**Work to be completed:** All lines from the one with "2197x1417 pixels." through the last line of the data below should be copied exactly; please add nothing.

Saved data entries
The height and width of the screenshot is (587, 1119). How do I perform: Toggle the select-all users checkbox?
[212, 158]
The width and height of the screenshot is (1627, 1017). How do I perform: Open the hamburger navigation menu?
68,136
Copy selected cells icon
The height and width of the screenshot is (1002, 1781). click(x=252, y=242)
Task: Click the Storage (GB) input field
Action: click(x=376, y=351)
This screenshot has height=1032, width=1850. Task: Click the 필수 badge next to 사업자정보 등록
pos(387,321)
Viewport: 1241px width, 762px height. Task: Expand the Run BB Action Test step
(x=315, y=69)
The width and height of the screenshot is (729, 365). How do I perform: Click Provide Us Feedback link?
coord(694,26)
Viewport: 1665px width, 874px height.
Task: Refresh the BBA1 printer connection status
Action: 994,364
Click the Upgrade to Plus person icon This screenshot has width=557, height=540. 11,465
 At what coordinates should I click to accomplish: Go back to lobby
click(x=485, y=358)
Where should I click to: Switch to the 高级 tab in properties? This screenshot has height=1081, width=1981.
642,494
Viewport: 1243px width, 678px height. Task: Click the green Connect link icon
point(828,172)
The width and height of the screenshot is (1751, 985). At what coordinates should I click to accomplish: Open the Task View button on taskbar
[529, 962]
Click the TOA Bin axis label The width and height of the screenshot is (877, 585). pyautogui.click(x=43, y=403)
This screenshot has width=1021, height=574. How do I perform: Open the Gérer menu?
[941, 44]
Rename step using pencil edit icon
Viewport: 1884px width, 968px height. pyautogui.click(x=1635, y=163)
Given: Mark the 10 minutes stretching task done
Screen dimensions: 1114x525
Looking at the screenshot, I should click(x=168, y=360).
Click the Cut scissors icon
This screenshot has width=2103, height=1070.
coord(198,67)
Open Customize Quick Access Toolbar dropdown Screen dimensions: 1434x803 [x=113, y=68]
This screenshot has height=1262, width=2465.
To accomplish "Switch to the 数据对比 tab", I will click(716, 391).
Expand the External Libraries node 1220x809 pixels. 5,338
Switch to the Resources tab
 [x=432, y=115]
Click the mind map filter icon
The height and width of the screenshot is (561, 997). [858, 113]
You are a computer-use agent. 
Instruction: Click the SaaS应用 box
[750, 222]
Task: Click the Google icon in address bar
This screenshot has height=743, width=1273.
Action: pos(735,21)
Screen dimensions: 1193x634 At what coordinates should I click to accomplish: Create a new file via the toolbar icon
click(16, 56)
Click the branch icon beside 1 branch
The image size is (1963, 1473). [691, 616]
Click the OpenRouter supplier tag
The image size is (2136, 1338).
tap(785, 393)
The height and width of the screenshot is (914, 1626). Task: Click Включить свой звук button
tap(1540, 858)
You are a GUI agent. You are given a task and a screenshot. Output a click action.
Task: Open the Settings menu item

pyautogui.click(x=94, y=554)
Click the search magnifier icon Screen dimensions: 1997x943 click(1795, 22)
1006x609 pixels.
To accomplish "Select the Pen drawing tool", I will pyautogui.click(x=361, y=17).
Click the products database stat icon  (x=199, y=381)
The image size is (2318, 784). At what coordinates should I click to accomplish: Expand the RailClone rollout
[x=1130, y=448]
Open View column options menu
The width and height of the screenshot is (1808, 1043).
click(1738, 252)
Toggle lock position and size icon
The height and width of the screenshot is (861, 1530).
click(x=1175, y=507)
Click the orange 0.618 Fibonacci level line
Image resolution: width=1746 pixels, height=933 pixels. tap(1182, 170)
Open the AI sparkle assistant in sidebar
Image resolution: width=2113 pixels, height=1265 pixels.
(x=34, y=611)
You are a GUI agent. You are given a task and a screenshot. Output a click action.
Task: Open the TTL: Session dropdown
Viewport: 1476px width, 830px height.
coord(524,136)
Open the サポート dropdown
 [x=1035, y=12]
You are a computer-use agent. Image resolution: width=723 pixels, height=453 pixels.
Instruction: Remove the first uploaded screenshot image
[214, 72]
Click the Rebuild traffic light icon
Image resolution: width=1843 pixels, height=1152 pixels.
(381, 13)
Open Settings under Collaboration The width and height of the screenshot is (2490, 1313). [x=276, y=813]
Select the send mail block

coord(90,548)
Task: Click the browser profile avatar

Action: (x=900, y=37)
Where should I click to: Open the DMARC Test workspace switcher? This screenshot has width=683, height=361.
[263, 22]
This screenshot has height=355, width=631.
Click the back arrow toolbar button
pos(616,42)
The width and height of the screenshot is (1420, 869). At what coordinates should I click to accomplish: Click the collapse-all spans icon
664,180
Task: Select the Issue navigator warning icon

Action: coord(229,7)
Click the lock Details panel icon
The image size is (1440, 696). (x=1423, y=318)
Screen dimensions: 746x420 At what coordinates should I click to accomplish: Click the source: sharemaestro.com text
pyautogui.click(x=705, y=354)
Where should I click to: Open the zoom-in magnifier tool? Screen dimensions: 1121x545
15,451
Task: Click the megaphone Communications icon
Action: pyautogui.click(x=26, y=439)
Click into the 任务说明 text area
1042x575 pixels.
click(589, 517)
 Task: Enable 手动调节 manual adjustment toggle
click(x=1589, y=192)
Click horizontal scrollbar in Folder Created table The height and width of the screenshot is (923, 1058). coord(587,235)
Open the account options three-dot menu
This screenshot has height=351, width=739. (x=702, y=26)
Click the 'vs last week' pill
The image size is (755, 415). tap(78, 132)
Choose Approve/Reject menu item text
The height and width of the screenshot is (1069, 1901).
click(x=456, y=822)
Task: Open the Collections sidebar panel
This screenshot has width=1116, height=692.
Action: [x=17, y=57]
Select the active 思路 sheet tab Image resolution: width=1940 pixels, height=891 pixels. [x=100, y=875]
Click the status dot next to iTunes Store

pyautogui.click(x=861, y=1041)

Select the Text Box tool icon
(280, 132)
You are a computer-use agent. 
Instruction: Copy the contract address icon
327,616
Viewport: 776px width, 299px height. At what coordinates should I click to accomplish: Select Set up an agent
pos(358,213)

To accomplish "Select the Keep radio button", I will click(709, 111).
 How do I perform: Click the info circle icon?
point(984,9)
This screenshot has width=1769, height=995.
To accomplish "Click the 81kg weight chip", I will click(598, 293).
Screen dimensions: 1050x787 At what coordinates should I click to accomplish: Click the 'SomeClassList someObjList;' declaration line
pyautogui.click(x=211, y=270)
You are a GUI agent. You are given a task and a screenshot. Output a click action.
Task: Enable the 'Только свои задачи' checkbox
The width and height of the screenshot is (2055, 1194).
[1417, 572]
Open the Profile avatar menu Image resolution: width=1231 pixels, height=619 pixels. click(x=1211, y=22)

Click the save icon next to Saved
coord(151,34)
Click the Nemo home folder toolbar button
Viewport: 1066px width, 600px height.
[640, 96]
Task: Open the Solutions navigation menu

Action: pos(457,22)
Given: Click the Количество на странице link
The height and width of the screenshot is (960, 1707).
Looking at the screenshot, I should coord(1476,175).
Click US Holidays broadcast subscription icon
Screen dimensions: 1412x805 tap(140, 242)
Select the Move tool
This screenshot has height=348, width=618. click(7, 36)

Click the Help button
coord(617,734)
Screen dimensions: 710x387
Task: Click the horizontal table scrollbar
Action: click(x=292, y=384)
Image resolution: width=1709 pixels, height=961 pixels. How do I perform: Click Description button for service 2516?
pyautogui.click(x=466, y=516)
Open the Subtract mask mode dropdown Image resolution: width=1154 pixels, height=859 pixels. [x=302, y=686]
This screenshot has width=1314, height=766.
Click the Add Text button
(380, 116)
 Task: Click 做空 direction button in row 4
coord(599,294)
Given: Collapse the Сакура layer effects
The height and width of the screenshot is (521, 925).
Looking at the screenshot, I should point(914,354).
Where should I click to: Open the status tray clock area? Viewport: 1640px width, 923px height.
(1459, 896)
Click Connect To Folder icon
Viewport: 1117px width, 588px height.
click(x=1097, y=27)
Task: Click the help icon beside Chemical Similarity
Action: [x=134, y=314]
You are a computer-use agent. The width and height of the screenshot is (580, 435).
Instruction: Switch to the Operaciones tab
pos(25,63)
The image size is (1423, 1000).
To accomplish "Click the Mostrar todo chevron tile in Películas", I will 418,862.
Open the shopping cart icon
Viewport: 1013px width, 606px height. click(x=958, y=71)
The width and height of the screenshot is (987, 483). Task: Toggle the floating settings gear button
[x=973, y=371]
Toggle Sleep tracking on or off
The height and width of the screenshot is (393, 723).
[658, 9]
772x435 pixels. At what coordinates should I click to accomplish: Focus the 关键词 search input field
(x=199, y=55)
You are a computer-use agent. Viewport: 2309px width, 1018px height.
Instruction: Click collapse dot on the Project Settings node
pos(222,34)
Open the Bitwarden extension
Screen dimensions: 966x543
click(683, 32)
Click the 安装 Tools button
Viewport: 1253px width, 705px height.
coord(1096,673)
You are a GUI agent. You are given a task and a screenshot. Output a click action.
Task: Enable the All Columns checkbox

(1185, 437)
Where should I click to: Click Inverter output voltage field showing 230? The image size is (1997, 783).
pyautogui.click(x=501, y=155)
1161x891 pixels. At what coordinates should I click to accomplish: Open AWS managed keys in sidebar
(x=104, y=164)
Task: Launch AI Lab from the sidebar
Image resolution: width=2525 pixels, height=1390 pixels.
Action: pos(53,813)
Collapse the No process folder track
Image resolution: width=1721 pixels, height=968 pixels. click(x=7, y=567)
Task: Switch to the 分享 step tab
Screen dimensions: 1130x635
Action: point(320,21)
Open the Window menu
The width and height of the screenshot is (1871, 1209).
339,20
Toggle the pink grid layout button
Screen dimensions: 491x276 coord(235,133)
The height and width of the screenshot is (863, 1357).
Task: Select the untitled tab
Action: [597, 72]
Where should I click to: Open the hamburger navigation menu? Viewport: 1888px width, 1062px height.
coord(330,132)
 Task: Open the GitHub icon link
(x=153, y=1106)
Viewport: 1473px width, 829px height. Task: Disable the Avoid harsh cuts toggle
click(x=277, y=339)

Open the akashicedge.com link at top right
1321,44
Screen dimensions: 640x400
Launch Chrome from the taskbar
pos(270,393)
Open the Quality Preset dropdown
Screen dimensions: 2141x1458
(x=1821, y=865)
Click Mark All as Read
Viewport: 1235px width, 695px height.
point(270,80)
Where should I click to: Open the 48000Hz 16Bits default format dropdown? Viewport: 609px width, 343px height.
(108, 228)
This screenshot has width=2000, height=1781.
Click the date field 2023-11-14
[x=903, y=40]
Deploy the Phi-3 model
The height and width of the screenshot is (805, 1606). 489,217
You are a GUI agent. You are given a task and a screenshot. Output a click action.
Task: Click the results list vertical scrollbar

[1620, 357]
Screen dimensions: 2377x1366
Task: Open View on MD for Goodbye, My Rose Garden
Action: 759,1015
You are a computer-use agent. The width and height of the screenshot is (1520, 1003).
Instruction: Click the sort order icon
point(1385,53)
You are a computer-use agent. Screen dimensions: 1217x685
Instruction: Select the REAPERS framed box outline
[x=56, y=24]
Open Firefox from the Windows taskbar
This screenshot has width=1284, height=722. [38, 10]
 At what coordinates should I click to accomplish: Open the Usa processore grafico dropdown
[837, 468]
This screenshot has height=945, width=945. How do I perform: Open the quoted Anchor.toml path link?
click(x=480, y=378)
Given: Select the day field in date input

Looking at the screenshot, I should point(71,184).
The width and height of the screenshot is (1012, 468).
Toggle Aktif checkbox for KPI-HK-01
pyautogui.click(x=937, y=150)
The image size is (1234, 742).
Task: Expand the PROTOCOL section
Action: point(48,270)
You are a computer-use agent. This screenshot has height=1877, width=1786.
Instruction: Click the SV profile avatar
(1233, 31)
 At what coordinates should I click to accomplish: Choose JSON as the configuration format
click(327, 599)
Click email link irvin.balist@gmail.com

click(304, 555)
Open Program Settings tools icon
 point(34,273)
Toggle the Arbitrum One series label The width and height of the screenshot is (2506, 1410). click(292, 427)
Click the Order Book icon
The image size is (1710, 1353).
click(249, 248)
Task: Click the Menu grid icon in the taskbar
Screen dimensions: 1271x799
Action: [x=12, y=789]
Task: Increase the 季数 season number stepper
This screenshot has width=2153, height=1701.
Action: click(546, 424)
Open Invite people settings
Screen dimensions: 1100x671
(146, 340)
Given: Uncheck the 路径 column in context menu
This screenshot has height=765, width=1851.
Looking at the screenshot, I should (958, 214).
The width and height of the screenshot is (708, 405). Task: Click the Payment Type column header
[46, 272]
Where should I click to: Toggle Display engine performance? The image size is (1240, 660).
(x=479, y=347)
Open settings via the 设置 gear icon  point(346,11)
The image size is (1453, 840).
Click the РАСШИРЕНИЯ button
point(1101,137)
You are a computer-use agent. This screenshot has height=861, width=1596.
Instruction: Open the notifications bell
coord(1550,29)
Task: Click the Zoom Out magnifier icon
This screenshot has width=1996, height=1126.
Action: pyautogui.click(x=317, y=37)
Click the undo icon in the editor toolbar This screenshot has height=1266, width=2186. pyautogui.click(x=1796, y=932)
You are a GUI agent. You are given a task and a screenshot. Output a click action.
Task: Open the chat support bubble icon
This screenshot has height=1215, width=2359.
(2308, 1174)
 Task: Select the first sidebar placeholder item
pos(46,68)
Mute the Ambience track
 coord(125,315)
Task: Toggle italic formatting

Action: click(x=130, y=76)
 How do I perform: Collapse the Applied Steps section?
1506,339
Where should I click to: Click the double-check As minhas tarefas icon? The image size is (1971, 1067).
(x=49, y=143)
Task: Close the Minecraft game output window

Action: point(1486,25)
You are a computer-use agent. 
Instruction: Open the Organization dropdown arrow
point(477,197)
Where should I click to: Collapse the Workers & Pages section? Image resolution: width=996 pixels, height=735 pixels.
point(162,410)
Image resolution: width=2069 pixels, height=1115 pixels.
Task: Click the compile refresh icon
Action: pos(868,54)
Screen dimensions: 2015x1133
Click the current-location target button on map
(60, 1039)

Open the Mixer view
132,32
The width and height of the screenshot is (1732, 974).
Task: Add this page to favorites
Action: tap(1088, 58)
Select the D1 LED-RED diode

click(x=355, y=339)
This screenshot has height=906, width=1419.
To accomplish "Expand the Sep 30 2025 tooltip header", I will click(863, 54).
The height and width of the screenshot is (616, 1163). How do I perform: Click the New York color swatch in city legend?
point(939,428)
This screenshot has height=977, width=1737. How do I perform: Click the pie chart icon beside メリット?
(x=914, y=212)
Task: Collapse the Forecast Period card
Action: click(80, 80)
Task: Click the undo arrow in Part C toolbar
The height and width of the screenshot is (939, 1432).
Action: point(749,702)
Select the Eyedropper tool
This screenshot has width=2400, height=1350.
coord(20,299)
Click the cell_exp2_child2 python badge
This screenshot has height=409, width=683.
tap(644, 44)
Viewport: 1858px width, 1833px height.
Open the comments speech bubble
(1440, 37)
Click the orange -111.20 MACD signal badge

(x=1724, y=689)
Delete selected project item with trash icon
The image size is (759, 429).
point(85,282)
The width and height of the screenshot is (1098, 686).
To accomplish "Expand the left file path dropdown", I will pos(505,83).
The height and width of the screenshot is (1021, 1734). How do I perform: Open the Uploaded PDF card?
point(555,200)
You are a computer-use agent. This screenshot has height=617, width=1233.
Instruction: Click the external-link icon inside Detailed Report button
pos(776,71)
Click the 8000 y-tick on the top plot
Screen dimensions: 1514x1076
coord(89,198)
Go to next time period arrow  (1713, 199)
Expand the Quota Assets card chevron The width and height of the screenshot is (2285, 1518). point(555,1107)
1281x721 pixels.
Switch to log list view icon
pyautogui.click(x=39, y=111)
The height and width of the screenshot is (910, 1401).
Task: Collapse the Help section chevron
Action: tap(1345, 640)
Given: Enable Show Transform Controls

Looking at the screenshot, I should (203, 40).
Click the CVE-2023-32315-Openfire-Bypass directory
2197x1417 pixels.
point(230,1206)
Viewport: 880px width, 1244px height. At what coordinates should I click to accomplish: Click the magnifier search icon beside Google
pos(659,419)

**Response:**
2197x1417 pixels.
point(230,1206)
Viewport: 880px width, 1244px height. At what coordinates should I click to accomplish: Click the magnifier search icon beside Google
pos(659,419)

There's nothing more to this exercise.